§ **WHAT IS REQUIRED**
The required answer is every line of the data containing the word "computer".

════

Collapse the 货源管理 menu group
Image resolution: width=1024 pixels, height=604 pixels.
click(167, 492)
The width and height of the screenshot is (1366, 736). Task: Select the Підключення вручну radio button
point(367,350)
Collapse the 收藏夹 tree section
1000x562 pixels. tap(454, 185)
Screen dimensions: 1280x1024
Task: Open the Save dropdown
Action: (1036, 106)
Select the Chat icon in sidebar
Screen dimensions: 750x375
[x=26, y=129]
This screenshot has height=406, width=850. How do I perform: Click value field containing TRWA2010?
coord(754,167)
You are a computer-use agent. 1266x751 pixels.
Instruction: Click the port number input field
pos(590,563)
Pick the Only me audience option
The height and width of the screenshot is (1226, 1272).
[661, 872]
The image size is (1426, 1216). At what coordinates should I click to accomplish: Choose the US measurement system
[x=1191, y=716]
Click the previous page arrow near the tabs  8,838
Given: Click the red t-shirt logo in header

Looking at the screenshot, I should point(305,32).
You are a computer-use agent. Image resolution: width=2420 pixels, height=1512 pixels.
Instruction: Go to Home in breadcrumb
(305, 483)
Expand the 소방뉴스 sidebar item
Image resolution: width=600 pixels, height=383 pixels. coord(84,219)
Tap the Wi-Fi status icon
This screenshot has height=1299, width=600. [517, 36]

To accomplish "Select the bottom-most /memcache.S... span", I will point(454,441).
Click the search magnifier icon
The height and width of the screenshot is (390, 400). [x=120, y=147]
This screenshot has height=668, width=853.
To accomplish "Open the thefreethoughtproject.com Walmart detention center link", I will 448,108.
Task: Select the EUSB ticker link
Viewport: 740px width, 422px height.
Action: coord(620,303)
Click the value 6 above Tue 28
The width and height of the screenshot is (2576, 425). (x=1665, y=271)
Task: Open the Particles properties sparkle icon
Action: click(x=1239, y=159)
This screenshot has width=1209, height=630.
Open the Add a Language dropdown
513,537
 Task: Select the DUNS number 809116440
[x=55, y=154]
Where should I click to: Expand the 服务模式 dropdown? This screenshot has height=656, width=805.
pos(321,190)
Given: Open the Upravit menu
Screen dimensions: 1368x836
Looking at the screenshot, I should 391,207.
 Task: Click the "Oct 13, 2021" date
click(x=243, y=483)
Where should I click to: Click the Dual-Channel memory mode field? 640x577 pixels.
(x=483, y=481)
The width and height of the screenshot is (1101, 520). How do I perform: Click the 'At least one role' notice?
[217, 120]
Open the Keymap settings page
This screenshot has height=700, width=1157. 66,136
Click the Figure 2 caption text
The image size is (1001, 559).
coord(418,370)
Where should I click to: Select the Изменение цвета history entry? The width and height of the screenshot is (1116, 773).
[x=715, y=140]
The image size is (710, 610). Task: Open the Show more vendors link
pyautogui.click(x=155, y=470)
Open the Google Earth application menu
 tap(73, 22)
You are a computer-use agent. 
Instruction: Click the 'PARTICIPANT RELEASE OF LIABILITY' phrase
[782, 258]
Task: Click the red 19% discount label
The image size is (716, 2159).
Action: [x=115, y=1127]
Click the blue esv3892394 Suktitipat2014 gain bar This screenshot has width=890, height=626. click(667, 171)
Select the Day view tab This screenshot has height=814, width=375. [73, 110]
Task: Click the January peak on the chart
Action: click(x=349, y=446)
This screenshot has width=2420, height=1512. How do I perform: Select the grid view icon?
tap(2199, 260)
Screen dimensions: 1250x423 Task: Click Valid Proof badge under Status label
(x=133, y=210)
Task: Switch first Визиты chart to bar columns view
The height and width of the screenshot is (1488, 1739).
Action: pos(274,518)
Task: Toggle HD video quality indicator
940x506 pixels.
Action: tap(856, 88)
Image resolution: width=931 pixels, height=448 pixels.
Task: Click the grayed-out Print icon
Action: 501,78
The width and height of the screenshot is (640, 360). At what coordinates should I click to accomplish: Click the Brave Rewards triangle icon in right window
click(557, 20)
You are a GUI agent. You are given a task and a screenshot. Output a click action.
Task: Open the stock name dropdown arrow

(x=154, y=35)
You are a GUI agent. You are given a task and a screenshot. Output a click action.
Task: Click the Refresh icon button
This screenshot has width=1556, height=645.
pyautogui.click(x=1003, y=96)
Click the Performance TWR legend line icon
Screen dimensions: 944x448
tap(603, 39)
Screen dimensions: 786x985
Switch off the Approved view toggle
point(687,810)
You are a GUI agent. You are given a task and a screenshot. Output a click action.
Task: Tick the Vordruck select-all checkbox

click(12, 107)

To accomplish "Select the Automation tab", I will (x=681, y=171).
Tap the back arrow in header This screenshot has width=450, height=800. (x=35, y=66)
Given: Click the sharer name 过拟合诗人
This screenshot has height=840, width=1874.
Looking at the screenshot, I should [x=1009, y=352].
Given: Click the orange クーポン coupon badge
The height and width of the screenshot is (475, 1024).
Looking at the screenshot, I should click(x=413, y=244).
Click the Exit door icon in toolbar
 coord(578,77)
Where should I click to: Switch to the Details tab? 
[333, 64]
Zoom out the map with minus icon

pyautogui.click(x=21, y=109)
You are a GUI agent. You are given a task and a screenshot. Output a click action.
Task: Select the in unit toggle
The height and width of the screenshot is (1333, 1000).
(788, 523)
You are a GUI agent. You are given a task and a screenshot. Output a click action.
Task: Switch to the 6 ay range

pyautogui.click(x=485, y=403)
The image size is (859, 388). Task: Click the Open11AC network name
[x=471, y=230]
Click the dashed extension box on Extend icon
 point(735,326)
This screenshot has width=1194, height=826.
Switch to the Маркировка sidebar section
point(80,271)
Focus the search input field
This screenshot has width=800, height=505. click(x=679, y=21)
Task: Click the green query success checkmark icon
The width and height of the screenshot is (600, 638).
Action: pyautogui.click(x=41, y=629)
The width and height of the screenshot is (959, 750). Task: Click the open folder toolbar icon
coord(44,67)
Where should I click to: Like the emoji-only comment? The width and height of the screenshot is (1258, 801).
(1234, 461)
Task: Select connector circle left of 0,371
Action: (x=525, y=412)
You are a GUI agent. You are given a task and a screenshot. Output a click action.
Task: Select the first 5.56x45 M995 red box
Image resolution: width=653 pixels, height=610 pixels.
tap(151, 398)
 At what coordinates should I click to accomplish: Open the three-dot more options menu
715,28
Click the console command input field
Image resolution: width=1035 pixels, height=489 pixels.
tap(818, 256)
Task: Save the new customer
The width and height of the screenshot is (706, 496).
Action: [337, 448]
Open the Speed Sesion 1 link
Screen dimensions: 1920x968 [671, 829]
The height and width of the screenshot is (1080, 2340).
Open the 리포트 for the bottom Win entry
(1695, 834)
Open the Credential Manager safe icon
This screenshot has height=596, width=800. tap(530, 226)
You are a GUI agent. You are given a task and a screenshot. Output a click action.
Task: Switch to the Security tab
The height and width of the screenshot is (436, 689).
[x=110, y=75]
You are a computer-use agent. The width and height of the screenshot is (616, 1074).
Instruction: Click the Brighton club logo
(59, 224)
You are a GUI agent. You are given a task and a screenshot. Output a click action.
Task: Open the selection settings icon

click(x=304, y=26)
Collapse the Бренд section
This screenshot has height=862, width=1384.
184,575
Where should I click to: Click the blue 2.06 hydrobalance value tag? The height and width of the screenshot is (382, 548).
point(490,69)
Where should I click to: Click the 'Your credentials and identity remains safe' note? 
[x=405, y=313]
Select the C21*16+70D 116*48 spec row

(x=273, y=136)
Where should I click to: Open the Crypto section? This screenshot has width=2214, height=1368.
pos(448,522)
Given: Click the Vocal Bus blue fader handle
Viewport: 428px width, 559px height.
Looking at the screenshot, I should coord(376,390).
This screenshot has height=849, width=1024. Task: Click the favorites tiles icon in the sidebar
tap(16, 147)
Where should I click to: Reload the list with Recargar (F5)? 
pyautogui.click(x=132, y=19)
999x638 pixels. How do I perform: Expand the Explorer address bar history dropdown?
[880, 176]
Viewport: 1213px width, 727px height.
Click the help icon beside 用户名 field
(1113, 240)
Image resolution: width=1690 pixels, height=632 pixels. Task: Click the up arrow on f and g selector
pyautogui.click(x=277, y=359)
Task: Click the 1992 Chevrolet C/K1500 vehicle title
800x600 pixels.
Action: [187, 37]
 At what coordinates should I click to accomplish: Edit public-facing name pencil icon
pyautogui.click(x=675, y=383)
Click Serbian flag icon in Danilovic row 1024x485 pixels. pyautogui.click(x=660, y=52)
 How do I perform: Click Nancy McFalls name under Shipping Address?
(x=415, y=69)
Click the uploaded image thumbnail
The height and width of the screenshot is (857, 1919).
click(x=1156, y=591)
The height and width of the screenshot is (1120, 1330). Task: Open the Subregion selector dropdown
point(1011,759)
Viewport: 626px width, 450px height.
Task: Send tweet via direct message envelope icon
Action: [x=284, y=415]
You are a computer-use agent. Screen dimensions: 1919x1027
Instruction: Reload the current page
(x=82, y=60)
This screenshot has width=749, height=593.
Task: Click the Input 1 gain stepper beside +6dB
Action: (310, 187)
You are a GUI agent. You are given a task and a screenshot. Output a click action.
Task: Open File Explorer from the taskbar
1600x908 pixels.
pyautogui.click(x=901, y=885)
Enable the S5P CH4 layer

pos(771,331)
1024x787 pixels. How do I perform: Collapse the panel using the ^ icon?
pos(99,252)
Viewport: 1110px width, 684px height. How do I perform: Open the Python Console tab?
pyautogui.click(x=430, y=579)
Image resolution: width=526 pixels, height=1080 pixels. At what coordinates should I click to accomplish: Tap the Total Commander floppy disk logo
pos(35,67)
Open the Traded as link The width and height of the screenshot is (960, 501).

════

§ **RESPONSE BELOW**
You are a computer-use agent. 1266x751 pixels.
You are a computer-use agent. Image resolution: width=2420 pixels, height=1512 pixels.
You are a computer-use agent. 
You are a computer-use agent. The width and height of the screenshot is (616, 1074).
You are a computer-use agent. Screen dimensions: 1919x1027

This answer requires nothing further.